A line below contains "Магистратура (43, 856)", and a later one contains "Управление бухгалтерского учёта". Repeat both, with every line between them, exactly.
** Provided data follows **
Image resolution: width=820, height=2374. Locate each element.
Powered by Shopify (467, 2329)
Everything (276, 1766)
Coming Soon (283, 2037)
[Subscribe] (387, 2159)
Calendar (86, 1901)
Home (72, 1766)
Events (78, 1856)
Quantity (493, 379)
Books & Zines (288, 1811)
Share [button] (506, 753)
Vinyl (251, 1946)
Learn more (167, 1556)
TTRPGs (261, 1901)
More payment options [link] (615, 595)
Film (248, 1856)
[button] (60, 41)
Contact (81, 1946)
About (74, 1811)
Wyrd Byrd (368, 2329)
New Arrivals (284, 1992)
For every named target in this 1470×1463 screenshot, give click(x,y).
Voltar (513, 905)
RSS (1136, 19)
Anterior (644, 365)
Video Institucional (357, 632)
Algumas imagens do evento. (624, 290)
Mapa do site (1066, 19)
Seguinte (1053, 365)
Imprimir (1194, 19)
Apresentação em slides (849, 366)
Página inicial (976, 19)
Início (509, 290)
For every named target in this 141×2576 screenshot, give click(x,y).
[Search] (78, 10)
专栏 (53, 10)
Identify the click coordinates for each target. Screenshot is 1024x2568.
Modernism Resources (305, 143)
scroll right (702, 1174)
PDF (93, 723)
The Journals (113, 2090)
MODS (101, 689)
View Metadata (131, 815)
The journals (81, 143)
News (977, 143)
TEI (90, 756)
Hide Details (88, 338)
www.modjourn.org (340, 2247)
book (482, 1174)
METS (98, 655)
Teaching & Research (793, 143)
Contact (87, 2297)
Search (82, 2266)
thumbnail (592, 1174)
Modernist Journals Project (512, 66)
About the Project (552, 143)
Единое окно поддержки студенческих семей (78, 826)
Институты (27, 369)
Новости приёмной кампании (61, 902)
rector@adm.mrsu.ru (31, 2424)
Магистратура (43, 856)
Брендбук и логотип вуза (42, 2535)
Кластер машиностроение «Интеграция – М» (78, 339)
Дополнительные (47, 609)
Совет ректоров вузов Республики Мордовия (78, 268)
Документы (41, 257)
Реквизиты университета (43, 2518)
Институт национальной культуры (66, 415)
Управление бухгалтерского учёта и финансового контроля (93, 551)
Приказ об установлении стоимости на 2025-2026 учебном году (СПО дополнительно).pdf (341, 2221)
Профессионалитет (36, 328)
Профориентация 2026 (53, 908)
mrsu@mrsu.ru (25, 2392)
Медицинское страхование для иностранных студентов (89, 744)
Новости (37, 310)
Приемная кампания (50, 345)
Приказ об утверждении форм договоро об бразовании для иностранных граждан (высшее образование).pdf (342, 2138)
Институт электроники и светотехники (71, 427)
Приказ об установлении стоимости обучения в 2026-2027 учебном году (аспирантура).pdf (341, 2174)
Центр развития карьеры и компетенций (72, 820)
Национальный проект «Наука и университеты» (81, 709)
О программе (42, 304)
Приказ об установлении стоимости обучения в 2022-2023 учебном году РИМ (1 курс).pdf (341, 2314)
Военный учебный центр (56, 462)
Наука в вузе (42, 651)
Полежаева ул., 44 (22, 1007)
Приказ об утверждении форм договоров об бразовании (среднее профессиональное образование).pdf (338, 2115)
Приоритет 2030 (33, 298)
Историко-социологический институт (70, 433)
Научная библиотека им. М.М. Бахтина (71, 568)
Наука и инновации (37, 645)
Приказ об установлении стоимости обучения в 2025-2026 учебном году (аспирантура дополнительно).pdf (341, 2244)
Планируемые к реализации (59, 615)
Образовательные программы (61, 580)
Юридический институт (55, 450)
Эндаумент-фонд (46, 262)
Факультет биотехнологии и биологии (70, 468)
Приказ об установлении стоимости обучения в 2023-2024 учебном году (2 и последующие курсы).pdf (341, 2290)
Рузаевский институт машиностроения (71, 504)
** End of Provided data **
Solved exercise =
Магистратура (43, 856)
Брендбук и логотип вуза (42, 2535)
Кластер машиностроение «Интеграция – М» (78, 339)
Дополнительные (47, 609)
Совет ректоров вузов Республики Мордовия (78, 268)
Документы (41, 257)
Реквизиты университета (43, 2518)
Институт национальной культуры (66, 415)
Управление бухгалтерского учёта и финансового контроля (93, 551)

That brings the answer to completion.